I received a number of interesting emails from doctors, pharmaceutical industry insiders, and a special education teacher in response to Hooked on Prescription Drugs – Half of US Took at least One Prescription Drug in Previous Month.
Pharmaceutical Scientist Responds
“PS” Writes …
I work in the pharmaceutical industry and can make a stab at answering some of the questions you raised. This is from the perspective of a manager/scientist with wide project contacts and some interactions with upper management.
Is pharma only interested in treating symptoms, as opposed to curing disease? I’ve never hear the distinction made internally. We basically target certain areas (like cancer, obesity, muscular) and research particular target proteins that have a proven or suspected involvement in that area. Then we try to stop those proteins. Whether its a cause or a symptom, if it has a market then pharma is interested. So we do try to cure cancer (i.e. completely eradicate the cancerous cells), but we also try to develop new pain medications and weight loss medications, which are more symptoms.

══════════

### REQUIRED WORK:
1: From the passage on prescription drugs, reproduce word for word the section starting with "Is pharma only" and going on through "are more symptoms.".
2: In the passage on prescription drugs, what does the pharmaceutical industry worker say is done after particular target proteins are researched?

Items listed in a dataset
══════════

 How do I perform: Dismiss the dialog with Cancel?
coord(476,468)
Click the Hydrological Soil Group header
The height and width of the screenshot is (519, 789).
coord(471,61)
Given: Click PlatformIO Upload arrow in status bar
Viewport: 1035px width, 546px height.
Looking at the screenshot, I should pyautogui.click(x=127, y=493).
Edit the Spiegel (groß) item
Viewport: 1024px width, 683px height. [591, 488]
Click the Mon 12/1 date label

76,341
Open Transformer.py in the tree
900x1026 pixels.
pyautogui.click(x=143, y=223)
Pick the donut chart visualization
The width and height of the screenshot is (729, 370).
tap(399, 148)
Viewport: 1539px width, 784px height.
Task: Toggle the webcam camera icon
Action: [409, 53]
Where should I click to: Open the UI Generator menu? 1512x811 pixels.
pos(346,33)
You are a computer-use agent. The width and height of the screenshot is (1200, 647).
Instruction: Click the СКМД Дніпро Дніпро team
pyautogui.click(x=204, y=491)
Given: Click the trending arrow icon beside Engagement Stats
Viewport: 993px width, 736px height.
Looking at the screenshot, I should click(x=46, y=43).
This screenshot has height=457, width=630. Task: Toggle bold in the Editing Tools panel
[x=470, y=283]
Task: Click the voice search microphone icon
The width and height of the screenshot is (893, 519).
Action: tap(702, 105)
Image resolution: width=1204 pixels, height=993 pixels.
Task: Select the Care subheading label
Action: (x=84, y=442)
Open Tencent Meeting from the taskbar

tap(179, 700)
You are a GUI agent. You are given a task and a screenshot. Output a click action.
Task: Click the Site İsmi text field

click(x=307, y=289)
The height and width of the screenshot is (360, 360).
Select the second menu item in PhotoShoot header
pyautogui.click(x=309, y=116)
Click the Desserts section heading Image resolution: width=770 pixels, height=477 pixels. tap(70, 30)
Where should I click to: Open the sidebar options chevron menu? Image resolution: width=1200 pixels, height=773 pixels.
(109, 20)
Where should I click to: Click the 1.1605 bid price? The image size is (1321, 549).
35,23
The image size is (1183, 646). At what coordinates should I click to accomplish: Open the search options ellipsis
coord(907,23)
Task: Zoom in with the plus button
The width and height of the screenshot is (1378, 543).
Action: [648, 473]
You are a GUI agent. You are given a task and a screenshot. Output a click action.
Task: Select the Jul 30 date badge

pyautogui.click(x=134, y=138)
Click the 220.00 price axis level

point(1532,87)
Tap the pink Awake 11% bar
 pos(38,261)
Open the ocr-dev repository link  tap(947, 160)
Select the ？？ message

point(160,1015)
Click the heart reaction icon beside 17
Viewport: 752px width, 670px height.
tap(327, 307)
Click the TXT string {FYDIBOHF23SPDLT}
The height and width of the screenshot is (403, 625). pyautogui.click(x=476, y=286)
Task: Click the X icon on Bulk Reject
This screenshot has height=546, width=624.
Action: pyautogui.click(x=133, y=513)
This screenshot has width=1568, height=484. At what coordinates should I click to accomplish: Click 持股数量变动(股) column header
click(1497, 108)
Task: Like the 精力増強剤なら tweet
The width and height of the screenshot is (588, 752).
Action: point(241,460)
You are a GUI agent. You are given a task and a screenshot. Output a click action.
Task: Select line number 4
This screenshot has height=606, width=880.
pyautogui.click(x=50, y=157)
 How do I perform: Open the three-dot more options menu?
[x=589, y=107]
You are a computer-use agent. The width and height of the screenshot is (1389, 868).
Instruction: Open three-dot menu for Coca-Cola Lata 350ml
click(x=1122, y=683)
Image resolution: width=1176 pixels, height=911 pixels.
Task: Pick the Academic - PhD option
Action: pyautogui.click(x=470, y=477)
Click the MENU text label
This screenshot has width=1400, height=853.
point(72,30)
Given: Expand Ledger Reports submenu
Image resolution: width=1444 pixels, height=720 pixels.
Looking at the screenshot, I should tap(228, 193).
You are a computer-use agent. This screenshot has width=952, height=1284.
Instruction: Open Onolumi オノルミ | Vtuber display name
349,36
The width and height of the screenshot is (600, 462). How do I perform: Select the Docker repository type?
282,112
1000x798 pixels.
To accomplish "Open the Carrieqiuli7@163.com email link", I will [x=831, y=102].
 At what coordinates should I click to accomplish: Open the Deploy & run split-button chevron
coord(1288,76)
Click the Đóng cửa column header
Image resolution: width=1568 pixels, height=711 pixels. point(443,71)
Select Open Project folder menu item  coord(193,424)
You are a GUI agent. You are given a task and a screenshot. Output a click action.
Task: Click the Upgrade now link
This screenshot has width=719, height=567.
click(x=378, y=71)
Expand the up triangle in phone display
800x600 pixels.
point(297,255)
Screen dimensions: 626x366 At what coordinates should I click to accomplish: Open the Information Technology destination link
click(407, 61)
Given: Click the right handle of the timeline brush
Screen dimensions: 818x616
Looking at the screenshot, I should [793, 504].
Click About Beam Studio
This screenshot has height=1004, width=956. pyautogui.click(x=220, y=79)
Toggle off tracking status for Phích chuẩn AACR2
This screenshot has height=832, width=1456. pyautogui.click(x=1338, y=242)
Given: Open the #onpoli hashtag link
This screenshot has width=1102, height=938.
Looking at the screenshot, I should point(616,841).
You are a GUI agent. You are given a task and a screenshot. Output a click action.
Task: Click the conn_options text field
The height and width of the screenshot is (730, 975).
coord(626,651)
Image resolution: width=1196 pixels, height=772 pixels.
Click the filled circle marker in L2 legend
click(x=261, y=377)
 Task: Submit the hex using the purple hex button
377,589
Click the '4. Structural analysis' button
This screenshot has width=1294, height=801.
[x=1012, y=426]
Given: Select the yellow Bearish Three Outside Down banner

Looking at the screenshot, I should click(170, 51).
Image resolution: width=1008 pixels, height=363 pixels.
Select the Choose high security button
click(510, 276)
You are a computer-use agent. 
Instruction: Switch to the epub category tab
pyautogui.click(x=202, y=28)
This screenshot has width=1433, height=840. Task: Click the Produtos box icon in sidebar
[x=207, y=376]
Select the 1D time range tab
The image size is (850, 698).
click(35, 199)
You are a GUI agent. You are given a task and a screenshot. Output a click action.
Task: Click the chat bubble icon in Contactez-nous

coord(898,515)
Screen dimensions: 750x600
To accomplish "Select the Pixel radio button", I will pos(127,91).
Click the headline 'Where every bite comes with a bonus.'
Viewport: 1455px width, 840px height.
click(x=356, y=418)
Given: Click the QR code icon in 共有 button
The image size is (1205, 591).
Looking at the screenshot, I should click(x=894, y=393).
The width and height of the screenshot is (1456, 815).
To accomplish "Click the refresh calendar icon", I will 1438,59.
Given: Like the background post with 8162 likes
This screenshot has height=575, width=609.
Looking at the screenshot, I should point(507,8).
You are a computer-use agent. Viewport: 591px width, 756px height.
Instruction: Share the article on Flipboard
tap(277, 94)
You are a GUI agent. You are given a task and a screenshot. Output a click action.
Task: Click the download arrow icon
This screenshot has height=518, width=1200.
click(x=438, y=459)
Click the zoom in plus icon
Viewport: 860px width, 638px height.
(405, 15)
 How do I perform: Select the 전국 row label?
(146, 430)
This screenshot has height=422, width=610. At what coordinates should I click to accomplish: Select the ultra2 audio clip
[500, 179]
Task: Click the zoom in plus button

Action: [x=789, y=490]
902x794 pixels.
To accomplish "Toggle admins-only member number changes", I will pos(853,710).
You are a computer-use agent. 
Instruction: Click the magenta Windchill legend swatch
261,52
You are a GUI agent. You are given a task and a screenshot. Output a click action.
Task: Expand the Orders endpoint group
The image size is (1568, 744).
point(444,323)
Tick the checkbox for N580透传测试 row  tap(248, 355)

══════════

### ANSWERS TO EACH TASK:
1:
Is pharma only interested in treating symptoms, as opposed to curing disease? I’ve never hear the distinction made internally. We basically target certain areas (like cancer, obesity, muscular) and research particular target proteins that have a proven or suspected involvement in that area. Then we try to stop those proteins. Whether its a cause or a symptom, if it has a market then pharma is interested. So we do try to cure cancer (i.e. completely eradicate the cancerous cells), but we also try to develop new pain medications and weight loss medications, which are more symptoms.

2: They try to stop those proteins.